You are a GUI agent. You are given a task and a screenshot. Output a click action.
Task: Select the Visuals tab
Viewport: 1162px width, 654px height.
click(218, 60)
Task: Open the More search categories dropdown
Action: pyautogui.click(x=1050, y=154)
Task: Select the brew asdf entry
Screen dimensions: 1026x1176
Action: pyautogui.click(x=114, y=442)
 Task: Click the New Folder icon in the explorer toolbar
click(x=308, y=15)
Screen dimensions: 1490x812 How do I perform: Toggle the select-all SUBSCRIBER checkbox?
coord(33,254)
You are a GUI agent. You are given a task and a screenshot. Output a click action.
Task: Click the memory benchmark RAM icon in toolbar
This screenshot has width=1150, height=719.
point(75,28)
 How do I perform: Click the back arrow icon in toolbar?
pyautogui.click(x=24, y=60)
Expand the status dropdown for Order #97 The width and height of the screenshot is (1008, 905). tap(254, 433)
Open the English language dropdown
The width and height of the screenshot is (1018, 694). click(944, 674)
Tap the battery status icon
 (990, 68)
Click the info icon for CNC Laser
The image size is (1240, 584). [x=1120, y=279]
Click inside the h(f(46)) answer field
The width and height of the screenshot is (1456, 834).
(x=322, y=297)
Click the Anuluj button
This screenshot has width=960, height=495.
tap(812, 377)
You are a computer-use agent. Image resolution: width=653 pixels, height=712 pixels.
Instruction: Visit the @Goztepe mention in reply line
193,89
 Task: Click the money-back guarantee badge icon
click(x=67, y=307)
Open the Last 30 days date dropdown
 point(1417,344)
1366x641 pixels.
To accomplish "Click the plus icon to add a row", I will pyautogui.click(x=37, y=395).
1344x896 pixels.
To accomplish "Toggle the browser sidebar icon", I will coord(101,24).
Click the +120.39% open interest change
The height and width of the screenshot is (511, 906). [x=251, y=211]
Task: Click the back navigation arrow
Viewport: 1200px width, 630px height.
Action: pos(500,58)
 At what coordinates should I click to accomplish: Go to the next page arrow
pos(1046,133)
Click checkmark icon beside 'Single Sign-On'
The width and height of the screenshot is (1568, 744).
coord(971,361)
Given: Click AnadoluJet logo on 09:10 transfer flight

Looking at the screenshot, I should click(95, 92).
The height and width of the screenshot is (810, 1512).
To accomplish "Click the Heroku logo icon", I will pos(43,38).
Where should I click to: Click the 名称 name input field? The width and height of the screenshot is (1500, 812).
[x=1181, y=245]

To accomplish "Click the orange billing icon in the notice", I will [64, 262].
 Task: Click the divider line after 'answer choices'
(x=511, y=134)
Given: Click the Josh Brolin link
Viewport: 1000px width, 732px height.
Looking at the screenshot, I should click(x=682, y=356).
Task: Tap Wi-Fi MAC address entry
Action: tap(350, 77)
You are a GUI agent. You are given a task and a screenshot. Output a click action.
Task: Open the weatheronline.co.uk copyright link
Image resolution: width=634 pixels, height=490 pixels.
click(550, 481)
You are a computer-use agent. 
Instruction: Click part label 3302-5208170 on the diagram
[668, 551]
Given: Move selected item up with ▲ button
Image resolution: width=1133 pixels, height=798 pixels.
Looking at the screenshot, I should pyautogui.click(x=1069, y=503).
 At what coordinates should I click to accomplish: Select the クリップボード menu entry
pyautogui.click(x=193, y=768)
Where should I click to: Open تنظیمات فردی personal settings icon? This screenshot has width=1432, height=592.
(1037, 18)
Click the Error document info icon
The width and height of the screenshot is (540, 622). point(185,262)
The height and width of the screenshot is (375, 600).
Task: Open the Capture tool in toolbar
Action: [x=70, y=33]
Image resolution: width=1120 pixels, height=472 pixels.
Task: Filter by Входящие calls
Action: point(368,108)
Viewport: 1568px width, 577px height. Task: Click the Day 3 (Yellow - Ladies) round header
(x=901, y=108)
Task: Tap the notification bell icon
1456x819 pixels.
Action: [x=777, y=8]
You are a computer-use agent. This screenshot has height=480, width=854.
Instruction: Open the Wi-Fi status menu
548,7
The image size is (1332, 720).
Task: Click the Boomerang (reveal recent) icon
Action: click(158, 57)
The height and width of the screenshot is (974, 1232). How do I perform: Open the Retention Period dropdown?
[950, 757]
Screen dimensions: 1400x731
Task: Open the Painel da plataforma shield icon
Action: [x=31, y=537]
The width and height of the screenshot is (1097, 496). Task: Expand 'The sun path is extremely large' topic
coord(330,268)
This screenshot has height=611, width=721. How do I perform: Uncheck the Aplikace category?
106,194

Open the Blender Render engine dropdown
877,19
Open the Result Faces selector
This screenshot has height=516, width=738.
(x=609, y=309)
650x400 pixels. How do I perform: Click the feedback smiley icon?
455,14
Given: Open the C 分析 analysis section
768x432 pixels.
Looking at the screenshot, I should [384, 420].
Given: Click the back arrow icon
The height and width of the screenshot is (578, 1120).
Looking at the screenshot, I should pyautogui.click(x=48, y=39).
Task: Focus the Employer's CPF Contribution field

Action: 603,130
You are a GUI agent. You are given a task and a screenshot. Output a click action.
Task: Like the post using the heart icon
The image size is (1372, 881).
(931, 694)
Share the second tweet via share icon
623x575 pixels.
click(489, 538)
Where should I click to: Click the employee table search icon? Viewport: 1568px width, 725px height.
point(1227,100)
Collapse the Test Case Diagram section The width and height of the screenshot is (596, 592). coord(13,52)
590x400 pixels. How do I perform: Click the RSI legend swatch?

━━━

Would you return all of the data exactly as it stands above?

You are a GUI agent. You are given a task and a screenshot. Output a click action.
Task: Select the Visuals tab
Viewport: 1162px width, 654px height.
click(218, 60)
Task: Open the More search categories dropdown
Action: pyautogui.click(x=1050, y=154)
Task: Select the brew asdf entry
Screen dimensions: 1026x1176
Action: pyautogui.click(x=114, y=442)
 Task: Click the New Folder icon in the explorer toolbar
click(x=308, y=15)
Screen dimensions: 1490x812 How do I perform: Toggle the select-all SUBSCRIBER checkbox?
coord(33,254)
You are a GUI agent. You are given a task and a screenshot. Output a click action.
Task: Click the memory benchmark RAM icon in toolbar
This screenshot has width=1150, height=719.
point(75,28)
 How do I perform: Click the back arrow icon in toolbar?
pyautogui.click(x=24, y=60)
Expand the status dropdown for Order #97 The width and height of the screenshot is (1008, 905). tap(254, 433)
Open the English language dropdown
The width and height of the screenshot is (1018, 694). click(944, 674)
Tap the battery status icon
 (990, 68)
Click the info icon for CNC Laser
The image size is (1240, 584). [x=1120, y=279]
Click inside the h(f(46)) answer field
The width and height of the screenshot is (1456, 834).
(x=322, y=297)
Click the Anuluj button
This screenshot has width=960, height=495.
tap(812, 377)
You are a computer-use agent. Image resolution: width=653 pixels, height=712 pixels.
Instruction: Visit the @Goztepe mention in reply line
193,89
 Task: Click the money-back guarantee badge icon
click(x=67, y=307)
Open the Last 30 days date dropdown
 point(1417,344)
1366x641 pixels.
To accomplish "Click the plus icon to add a row", I will pyautogui.click(x=37, y=395).
1344x896 pixels.
To accomplish "Toggle the browser sidebar icon", I will coord(101,24).
Click the +120.39% open interest change
The height and width of the screenshot is (511, 906). [x=251, y=211]
Task: Click the back navigation arrow
Viewport: 1200px width, 630px height.
Action: pos(500,58)
 At what coordinates should I click to accomplish: Go to the next page arrow
pos(1046,133)
Click checkmark icon beside 'Single Sign-On'
The width and height of the screenshot is (1568, 744).
coord(971,361)
Given: Click AnadoluJet logo on 09:10 transfer flight

Looking at the screenshot, I should click(95, 92).
The height and width of the screenshot is (810, 1512).
To accomplish "Click the Heroku logo icon", I will pos(43,38).
Where should I click to: Click the 名称 name input field? The width and height of the screenshot is (1500, 812).
[x=1181, y=245]

To accomplish "Click the orange billing icon in the notice", I will [64, 262].
 Task: Click the divider line after 'answer choices'
(x=511, y=134)
Given: Click the Josh Brolin link
Viewport: 1000px width, 732px height.
Looking at the screenshot, I should click(x=682, y=356).
Task: Tap Wi-Fi MAC address entry
Action: tap(350, 77)
You are a GUI agent. You are given a task and a screenshot. Output a click action.
Task: Open the weatheronline.co.uk copyright link
Image resolution: width=634 pixels, height=490 pixels.
click(550, 481)
You are a computer-use agent. 
Instruction: Click part label 3302-5208170 on the diagram
[668, 551]
Given: Move selected item up with ▲ button
Image resolution: width=1133 pixels, height=798 pixels.
Looking at the screenshot, I should pyautogui.click(x=1069, y=503).
 At what coordinates should I click to accomplish: Select the クリップボード menu entry
pyautogui.click(x=193, y=768)
Where should I click to: Open تنظیمات فردی personal settings icon? This screenshot has width=1432, height=592.
(1037, 18)
Click the Error document info icon
The width and height of the screenshot is (540, 622). point(185,262)
The height and width of the screenshot is (375, 600).
Task: Open the Capture tool in toolbar
Action: [x=70, y=33]
Image resolution: width=1120 pixels, height=472 pixels.
Task: Filter by Входящие calls
Action: point(368,108)
Viewport: 1568px width, 577px height. Task: Click the Day 3 (Yellow - Ladies) round header
(x=901, y=108)
Task: Tap the notification bell icon
1456x819 pixels.
Action: [x=777, y=8]
You are a computer-use agent. This screenshot has height=480, width=854.
Instruction: Open the Wi-Fi status menu
548,7
The image size is (1332, 720).
Task: Click the Boomerang (reveal recent) icon
Action: click(158, 57)
The height and width of the screenshot is (974, 1232). How do I perform: Open the Retention Period dropdown?
[950, 757]
Screen dimensions: 1400x731
Task: Open the Painel da plataforma shield icon
Action: [x=31, y=537]
The width and height of the screenshot is (1097, 496). Task: Expand 'The sun path is extremely large' topic
coord(330,268)
This screenshot has height=611, width=721. How do I perform: Uncheck the Aplikace category?
106,194

Open the Blender Render engine dropdown
877,19
Open the Result Faces selector
This screenshot has height=516, width=738.
(x=609, y=309)
650x400 pixels. How do I perform: Click the feedback smiley icon?
455,14
Given: Open the C 分析 analysis section
768x432 pixels.
Looking at the screenshot, I should [384, 420].
Given: Click the back arrow icon
The height and width of the screenshot is (578, 1120).
Looking at the screenshot, I should pyautogui.click(x=48, y=39).
Task: Focus the Employer's CPF Contribution field

Action: 603,130
You are a GUI agent. You are given a task and a screenshot. Output a click action.
Task: Like the post using the heart icon
The image size is (1372, 881).
(931, 694)
Share the second tweet via share icon
623x575 pixels.
click(489, 538)
Where should I click to: Click the employee table search icon? Viewport: 1568px width, 725px height.
point(1227,100)
Collapse the Test Case Diagram section The width and height of the screenshot is (596, 592). coord(13,52)
590x400 pixels. How do I perform: Click the RSI legend swatch?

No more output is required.